Below are the records; give again exactly the line with "Click blue Max Heart Rate 97 row", the line with "Given: Click aaron_2's colorful avatar", and each line that lies between them, and nothing besides.

-- Opening Marker --

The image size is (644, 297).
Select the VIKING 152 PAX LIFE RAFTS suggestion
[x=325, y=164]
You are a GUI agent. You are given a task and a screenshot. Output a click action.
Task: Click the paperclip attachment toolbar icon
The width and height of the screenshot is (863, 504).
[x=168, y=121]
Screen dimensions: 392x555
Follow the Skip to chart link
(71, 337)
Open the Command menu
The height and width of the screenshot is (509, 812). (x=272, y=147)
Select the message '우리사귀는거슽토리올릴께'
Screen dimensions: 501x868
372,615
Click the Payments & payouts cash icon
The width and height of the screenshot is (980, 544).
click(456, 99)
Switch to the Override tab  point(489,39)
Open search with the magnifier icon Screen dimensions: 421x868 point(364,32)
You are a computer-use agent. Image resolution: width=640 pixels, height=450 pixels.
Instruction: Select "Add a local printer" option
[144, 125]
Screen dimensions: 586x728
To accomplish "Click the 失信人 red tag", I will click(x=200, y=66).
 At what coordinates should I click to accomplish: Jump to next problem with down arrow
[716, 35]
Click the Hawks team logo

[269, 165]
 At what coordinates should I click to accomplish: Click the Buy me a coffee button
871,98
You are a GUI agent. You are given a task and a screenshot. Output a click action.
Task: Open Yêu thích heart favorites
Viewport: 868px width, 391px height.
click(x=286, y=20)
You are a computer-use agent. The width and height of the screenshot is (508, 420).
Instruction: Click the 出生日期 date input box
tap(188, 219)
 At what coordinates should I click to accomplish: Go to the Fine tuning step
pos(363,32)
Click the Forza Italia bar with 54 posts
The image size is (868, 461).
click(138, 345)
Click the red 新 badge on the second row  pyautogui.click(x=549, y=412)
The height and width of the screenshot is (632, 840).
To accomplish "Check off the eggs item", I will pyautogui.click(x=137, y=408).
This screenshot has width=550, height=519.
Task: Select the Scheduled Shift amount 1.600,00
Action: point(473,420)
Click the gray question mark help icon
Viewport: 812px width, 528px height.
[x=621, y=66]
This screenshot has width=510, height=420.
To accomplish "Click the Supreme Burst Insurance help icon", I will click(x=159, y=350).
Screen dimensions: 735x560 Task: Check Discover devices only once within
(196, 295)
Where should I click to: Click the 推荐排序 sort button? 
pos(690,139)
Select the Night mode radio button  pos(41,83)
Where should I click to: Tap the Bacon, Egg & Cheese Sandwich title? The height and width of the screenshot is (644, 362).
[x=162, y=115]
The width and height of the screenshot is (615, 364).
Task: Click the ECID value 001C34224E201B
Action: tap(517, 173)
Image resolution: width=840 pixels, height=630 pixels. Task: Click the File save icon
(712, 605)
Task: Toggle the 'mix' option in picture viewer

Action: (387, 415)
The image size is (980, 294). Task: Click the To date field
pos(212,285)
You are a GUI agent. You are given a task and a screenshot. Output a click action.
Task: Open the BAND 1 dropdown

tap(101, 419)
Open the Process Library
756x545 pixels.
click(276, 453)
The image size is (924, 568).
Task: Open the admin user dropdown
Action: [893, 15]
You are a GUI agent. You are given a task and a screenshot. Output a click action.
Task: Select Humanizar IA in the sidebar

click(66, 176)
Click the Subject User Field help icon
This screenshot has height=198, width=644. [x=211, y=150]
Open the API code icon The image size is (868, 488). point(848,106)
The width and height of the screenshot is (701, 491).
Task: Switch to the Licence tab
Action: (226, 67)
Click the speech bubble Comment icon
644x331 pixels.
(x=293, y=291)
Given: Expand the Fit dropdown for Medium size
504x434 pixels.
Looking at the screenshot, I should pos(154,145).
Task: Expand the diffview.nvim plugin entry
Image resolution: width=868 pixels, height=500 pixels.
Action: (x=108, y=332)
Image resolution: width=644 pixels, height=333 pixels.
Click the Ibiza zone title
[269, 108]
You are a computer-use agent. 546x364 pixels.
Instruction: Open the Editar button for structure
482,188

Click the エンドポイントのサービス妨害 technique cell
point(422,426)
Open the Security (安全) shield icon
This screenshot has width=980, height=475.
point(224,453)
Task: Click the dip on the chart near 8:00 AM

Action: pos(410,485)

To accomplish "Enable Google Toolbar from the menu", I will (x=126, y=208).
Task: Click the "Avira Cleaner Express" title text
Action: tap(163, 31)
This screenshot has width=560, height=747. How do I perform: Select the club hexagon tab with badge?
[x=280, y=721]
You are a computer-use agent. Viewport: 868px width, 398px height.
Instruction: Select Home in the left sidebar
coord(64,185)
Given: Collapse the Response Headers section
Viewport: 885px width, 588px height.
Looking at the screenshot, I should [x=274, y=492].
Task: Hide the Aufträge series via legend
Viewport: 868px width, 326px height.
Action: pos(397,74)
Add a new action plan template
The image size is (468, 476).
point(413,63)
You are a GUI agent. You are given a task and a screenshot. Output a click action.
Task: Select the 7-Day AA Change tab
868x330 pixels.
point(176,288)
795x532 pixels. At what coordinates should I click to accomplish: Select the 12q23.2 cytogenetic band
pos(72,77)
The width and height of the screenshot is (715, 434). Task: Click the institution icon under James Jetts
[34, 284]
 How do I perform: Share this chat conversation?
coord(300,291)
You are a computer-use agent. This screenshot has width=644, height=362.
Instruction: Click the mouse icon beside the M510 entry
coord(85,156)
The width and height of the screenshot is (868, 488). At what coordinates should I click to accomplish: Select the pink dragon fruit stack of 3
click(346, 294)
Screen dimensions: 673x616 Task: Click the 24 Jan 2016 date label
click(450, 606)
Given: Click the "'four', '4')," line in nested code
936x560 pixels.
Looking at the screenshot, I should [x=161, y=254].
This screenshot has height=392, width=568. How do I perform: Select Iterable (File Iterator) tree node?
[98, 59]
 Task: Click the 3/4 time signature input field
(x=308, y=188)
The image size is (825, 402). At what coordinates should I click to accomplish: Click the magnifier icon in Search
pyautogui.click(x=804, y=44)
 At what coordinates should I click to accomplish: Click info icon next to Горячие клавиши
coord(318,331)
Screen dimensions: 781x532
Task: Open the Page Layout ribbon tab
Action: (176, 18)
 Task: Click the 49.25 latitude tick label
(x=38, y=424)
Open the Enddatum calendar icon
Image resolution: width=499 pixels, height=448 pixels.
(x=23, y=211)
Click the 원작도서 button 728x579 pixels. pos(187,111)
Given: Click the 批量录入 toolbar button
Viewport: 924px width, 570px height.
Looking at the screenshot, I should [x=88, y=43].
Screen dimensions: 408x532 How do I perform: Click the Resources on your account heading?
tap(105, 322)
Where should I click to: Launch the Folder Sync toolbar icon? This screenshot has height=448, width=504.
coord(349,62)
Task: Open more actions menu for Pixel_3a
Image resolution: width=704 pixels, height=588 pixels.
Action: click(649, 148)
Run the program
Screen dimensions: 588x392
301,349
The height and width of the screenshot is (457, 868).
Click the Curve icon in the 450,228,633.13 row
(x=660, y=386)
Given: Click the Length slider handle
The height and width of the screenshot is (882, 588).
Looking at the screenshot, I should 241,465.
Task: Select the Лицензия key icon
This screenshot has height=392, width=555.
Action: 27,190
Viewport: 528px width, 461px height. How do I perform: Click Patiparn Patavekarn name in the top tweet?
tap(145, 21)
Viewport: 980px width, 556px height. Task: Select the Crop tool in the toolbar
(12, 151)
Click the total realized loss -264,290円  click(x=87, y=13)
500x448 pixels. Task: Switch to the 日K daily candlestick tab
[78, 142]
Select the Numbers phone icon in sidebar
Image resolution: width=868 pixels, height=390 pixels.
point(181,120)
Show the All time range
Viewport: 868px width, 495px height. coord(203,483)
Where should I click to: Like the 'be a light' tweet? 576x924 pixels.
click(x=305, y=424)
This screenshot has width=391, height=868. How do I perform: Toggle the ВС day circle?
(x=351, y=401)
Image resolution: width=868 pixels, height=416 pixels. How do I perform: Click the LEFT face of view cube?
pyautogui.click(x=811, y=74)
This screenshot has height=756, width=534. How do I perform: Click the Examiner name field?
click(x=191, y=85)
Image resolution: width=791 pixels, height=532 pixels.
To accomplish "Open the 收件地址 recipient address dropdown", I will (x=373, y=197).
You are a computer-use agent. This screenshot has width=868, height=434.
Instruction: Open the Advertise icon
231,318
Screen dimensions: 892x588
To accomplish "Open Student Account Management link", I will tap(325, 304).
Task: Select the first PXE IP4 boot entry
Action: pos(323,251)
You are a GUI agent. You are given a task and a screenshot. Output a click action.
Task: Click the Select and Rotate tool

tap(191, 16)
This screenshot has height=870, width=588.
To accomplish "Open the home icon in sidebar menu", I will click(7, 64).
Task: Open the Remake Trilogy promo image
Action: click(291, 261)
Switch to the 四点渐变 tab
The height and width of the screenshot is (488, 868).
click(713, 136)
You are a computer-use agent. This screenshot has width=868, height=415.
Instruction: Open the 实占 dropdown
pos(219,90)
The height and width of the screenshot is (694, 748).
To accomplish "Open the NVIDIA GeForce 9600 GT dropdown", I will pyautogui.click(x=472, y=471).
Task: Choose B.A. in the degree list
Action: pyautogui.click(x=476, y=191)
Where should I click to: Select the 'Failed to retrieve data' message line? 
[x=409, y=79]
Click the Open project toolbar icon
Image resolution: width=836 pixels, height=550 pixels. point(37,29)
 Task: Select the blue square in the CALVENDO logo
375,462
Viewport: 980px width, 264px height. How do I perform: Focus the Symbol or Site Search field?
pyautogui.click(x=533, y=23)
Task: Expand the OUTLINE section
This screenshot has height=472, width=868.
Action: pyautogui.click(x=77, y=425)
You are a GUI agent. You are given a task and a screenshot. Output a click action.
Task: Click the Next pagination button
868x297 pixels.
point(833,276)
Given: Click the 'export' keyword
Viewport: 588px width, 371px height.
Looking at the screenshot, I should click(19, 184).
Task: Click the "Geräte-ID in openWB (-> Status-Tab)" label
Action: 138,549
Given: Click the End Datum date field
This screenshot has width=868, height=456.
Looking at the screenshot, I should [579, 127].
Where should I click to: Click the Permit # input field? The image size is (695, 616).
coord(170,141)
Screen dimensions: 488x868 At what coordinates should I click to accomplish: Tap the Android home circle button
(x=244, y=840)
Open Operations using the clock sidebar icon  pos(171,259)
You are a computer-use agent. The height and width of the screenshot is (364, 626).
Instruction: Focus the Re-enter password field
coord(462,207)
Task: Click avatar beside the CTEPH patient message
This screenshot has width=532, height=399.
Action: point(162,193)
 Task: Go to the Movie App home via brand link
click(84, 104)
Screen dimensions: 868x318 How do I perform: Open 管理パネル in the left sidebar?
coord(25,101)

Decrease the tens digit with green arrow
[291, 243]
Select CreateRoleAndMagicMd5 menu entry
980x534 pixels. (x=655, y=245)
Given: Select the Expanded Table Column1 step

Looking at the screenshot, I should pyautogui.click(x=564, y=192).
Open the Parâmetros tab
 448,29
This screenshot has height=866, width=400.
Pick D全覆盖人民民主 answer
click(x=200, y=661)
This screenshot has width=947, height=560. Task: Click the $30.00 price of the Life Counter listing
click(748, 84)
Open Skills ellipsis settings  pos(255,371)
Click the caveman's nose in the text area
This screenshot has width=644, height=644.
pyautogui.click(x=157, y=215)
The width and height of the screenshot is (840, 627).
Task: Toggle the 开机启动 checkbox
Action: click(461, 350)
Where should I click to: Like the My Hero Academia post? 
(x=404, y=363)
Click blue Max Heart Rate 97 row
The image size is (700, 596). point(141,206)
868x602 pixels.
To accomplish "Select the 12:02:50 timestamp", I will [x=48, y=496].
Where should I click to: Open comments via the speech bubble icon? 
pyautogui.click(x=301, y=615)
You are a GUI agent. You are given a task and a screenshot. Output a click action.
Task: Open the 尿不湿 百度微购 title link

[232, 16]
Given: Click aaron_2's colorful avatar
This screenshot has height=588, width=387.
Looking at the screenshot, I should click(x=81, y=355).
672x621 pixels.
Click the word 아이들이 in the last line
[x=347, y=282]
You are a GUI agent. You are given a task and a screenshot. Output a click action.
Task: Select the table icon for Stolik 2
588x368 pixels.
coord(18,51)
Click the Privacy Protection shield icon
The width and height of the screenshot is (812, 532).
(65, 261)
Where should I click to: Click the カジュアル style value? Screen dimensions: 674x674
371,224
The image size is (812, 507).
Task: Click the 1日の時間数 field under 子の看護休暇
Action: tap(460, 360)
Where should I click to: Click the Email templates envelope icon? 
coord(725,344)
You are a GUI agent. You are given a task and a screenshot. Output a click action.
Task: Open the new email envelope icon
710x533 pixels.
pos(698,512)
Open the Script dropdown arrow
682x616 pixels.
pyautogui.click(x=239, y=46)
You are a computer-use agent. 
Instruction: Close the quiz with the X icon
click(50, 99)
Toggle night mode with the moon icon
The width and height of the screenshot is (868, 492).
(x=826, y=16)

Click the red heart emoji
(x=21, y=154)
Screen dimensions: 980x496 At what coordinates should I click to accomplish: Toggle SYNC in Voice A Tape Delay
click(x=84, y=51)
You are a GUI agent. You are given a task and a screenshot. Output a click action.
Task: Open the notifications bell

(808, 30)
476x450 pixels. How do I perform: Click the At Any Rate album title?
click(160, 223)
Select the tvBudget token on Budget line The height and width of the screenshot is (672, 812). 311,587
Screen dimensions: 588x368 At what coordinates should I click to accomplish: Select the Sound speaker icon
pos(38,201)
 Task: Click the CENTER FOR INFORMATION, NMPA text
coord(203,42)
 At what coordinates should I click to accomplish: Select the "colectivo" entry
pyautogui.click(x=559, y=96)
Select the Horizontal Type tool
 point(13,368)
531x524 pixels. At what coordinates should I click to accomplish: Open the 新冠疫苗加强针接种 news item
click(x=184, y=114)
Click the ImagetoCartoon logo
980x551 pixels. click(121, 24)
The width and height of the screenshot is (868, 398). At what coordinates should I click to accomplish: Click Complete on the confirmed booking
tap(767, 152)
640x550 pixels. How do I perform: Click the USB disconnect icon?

-- Closing Marker --

■ **RESULT**
Click blue Max Heart Rate 97 row
The image size is (700, 596). point(141,206)
868x602 pixels.
To accomplish "Select the 12:02:50 timestamp", I will [x=48, y=496].
Where should I click to: Open comments via the speech bubble icon? 
pyautogui.click(x=301, y=615)
You are a GUI agent. You are given a task and a screenshot. Output a click action.
Task: Open the 尿不湿 百度微购 title link

[232, 16]
Given: Click aaron_2's colorful avatar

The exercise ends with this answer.